**EXERCISE AIM:**
Show, in full, each line of the data that contains "toolbar".

** AVAILABLE DATA follows **

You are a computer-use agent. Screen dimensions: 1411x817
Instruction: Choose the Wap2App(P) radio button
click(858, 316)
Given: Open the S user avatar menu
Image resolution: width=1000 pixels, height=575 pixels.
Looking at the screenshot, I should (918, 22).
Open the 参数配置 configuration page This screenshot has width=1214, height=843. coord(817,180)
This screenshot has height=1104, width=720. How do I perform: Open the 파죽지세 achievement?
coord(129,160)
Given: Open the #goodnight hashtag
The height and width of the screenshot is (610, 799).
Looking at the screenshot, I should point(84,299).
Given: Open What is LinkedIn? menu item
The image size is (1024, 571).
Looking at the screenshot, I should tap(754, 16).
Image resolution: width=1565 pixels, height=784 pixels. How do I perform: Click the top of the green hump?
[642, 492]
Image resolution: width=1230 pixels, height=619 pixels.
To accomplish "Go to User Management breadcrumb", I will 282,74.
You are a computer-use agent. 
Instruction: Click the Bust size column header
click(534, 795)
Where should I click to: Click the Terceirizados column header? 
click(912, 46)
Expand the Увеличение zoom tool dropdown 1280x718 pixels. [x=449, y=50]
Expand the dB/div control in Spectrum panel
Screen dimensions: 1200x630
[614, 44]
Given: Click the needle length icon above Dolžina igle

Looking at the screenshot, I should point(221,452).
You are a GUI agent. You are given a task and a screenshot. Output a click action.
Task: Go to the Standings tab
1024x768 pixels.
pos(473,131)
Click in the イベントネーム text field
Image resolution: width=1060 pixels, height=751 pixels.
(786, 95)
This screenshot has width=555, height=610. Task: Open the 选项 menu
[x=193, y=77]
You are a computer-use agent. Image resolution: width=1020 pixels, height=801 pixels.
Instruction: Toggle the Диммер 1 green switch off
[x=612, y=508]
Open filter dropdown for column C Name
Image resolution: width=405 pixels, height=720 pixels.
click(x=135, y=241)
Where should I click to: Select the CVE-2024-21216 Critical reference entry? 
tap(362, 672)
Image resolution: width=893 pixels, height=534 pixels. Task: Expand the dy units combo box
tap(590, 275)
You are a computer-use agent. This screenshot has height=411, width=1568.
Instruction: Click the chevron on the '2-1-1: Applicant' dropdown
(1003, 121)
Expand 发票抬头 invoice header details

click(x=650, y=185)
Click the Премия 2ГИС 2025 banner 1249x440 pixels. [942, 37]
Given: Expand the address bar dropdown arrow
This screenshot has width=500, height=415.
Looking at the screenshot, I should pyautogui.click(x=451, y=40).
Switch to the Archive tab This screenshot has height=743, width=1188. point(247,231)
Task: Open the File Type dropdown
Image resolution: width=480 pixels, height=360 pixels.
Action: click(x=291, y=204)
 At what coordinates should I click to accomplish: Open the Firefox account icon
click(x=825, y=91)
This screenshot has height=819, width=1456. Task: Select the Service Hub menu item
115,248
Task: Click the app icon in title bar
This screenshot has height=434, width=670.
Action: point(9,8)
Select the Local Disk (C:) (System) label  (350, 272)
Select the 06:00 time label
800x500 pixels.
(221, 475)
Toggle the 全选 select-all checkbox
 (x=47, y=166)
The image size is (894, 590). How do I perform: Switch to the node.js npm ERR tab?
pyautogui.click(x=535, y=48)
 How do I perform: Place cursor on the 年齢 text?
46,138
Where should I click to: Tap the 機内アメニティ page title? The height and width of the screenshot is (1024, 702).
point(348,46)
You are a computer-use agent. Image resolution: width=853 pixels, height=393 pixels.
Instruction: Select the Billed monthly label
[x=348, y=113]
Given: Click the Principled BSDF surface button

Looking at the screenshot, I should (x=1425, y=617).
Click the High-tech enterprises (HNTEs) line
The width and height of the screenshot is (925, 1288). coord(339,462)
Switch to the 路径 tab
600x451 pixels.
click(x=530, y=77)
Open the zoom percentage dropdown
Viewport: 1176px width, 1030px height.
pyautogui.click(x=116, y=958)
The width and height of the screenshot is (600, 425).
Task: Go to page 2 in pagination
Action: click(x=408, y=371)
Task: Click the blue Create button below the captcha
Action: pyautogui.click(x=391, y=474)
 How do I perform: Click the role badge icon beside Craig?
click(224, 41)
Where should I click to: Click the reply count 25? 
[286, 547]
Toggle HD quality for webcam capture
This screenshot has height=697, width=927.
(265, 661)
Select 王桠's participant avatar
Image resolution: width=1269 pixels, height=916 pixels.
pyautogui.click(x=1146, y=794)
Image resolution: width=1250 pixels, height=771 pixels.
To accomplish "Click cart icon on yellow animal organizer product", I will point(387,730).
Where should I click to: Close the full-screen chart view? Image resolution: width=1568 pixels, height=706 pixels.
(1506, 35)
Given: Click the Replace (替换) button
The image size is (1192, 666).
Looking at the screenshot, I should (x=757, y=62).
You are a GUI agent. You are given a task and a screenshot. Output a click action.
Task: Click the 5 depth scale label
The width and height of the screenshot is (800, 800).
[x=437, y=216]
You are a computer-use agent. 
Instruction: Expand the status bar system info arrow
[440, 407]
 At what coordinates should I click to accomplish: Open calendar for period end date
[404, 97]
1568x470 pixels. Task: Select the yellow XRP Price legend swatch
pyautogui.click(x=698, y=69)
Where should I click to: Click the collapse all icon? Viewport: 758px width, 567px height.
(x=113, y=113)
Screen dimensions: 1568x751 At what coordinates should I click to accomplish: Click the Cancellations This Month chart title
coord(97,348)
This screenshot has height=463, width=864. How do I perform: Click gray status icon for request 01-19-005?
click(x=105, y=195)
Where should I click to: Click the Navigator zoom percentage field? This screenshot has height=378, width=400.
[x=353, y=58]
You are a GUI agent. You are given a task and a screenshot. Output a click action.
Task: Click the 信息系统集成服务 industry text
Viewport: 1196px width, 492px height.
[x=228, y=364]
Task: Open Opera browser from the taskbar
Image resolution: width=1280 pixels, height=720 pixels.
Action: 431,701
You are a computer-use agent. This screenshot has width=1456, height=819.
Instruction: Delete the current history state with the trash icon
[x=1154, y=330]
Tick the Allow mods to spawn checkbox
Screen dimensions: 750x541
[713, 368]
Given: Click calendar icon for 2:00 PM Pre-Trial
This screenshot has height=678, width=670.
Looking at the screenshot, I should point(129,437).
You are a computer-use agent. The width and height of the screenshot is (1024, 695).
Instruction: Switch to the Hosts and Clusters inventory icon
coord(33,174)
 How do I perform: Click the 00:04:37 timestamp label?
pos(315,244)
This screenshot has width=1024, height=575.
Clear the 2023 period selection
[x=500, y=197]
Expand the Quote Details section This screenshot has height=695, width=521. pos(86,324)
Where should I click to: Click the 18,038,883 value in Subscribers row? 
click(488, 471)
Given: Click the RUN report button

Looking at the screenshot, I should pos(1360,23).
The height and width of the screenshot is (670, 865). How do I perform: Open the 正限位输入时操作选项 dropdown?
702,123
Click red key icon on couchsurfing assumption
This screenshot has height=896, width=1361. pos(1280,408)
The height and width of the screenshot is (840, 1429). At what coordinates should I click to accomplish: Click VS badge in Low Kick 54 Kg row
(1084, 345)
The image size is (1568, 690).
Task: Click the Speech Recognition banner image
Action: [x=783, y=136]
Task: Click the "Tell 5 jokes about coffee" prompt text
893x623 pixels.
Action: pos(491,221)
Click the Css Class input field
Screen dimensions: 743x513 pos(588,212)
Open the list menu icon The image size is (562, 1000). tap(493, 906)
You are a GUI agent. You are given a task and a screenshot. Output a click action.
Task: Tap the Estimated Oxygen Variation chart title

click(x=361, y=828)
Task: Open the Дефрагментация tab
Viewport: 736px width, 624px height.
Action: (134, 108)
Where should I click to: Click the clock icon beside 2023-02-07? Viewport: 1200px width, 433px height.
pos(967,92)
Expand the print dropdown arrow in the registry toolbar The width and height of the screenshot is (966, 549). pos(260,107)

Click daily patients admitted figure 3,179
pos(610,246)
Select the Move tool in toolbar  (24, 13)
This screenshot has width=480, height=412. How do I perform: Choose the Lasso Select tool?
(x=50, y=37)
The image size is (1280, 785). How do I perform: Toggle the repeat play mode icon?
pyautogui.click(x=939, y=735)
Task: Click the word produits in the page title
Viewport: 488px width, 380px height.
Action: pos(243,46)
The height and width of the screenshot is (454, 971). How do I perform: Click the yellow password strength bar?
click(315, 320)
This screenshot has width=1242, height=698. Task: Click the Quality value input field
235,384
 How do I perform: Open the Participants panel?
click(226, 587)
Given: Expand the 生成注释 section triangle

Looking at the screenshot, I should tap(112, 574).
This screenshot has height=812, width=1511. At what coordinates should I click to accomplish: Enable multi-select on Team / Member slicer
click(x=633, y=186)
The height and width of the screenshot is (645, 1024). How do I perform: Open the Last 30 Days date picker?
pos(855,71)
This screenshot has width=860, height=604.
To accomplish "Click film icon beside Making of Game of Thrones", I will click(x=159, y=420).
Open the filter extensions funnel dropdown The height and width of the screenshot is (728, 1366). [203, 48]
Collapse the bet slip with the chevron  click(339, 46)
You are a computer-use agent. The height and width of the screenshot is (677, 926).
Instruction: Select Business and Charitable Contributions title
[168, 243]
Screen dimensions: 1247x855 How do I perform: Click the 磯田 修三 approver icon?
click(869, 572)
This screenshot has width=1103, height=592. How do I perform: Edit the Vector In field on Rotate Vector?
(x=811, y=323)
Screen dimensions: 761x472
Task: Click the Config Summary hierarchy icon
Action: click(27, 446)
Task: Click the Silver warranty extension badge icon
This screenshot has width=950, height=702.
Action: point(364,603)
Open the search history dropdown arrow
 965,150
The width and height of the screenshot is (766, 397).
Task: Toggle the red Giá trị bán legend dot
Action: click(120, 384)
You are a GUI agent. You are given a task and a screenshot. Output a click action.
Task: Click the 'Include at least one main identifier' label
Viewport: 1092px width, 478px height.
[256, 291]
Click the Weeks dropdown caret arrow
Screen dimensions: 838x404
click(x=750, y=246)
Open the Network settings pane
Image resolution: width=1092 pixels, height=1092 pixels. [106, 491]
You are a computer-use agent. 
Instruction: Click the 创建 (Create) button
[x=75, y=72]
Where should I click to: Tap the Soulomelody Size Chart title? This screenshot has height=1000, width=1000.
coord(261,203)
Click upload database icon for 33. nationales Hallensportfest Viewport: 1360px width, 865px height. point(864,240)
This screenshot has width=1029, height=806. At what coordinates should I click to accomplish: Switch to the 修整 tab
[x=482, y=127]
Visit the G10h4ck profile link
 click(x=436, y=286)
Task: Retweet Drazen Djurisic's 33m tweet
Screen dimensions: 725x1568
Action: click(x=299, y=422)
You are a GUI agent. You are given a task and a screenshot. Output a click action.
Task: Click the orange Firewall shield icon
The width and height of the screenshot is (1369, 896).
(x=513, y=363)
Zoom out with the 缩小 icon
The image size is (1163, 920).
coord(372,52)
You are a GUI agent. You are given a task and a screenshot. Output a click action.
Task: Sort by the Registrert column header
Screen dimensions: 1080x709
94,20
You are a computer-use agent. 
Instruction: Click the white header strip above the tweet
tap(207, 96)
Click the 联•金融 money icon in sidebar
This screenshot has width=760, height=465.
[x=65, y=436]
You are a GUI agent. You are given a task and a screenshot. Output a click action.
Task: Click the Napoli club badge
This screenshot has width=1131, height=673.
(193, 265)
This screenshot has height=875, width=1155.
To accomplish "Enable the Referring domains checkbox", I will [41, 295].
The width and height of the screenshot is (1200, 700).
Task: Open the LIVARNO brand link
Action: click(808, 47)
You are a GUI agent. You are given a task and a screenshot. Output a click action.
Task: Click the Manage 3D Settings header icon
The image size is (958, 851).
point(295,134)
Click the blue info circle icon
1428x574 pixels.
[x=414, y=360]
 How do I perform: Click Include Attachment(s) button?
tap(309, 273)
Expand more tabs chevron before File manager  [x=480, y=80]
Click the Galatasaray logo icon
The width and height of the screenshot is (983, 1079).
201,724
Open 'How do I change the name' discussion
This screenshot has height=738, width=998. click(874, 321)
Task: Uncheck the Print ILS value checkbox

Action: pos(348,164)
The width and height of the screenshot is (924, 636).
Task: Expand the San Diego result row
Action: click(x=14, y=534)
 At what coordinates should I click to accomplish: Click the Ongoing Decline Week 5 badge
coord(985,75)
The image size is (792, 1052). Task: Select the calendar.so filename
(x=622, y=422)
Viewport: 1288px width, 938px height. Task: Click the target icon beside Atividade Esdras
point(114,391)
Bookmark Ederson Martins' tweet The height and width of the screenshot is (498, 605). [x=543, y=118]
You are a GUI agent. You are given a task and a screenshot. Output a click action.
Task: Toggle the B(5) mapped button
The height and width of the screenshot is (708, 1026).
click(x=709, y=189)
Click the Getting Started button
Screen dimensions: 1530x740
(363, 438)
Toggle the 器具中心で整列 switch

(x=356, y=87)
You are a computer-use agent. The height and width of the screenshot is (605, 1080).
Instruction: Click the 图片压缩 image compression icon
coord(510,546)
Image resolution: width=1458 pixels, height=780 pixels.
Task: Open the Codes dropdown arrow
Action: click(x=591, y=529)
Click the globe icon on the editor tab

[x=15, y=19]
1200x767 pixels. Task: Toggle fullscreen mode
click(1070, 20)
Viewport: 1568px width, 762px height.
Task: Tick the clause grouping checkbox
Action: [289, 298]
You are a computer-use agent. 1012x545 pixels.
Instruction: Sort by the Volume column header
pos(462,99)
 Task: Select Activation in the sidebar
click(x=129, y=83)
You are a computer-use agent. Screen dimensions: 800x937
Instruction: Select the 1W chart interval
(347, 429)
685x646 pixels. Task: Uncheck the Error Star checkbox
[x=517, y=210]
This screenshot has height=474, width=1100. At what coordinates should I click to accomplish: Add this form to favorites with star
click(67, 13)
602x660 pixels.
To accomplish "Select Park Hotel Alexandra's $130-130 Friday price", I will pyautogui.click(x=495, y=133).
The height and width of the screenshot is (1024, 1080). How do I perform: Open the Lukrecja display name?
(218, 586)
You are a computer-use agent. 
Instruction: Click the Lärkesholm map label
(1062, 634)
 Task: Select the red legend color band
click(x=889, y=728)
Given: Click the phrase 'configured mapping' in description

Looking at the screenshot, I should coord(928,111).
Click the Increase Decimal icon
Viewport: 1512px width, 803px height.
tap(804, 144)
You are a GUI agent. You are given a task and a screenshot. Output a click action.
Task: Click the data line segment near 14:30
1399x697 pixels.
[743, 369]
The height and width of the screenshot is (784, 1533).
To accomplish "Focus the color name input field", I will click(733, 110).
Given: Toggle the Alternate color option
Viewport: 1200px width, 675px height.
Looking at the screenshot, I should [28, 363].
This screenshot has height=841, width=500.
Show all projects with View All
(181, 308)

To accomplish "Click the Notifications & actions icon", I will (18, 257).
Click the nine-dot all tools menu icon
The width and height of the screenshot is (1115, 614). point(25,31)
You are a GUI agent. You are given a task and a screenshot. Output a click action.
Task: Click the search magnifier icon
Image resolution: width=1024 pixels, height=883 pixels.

** End of AVAILABLE DATA **

**EXERCISE OUTPUT:**
Expand the print dropdown arrow in the registry toolbar The width and height of the screenshot is (966, 549). pos(260,107)
Select the Move tool in toolbar  (24, 13)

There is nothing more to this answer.